O importante a ser destacado, ainda, é que a manutenção destas páginas, quando feita, é com desdém, pois muitos dos "fichados" já cumpriram sua pena e continuam, por causa destes arquivos, sendo marginalizados e, como se não bastasse, há, ainda, informações equivocadas de pessoas que nunca cometeram um crime e estão ali fichadas.

Desta forma, o controle é exercido pela própria população, fato que causa, desde o primeiro momento, um mal-estar e um afastamento do delinqüente do convívio social. A procura pelos cidadãos por esse banco de dados é intensa, pois todos pretendem se precaver de seus vizinhos de rua ou até mesmo de bairro. Estas medidas vêm com a proposta de uma efetivação da segurança pelo panopticismo. Outrossim, é uma medida administrativa adotada pelo aparato burocrático estatal para o controle daqueles que estão em liberdade, como o comparecimento perante um juiz periodicamente.

Destarte, delega-se ao cidadão a tarefa de observação dos movimentos do desviante, ficando na espreita, à espera da primeira oportunidade de denunciá-lo, por algum ato que se considere impróprio a sua condição, ao Estado. Este, por sua vez, vê a oportunidade de tancafiá-lo em uma cela.

Haverá, ao invés de uma ressocialização, uma dessocialização de forma definitiva. Os laços sociais serão cortados sem mais a possibilidade de serem religados. Os estranhos serão afastados do espaço público, convívio social, e, esolados, formarão sua própria comunidade, anteriormente na periferia (ou melhor guetos) das cidades e/ou entre quatro paredes.

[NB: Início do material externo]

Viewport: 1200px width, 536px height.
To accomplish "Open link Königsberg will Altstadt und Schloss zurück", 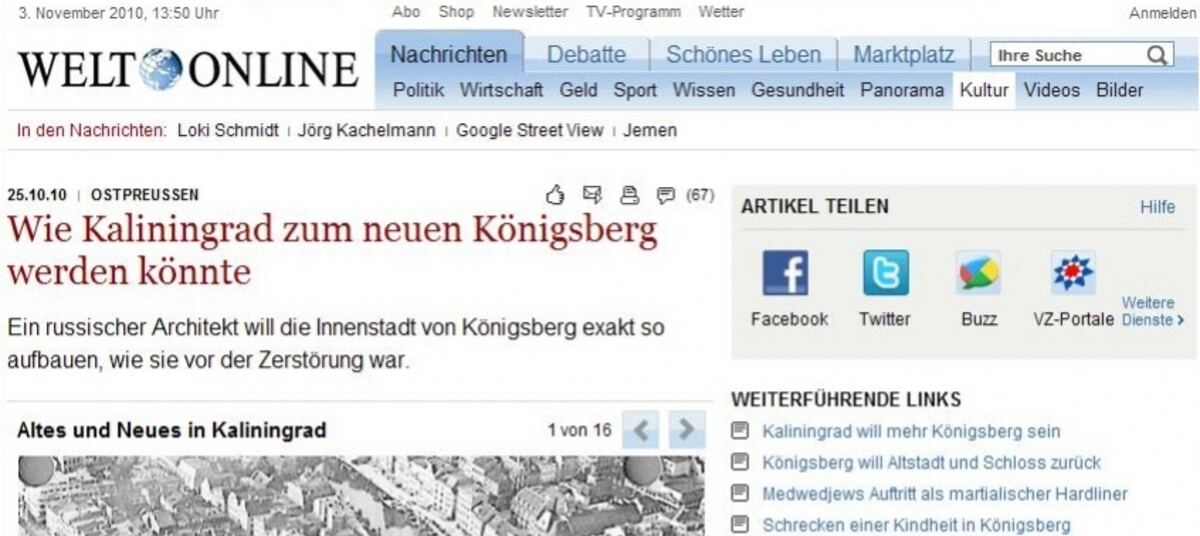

Os Estados Unidos da América (18) descura da sua assistencialidade para consignar a atenção ao mercado econômico. As importâncias atribuídas a essa área são díspares. A política americana visa proteger, em uma esfera de difícil acesso, o mercado econômico de distúrbios que possam causar-lhes os indesejados: e esconder seu fracasso na esfera social. Para isso, atua na exclusão definitiva dos miseráveis do mercado de trabalho, realocando-o em subempregos - empregos que ninguém mais se dispõe a laborar - e "limpando" os locais públicos para os cidadãos que participam do "sonho americano" (19) não serem perturbados pela miséria. Sendo assim, milhares de vidas são inutilizadas por apenas alguns "punhados de dólares".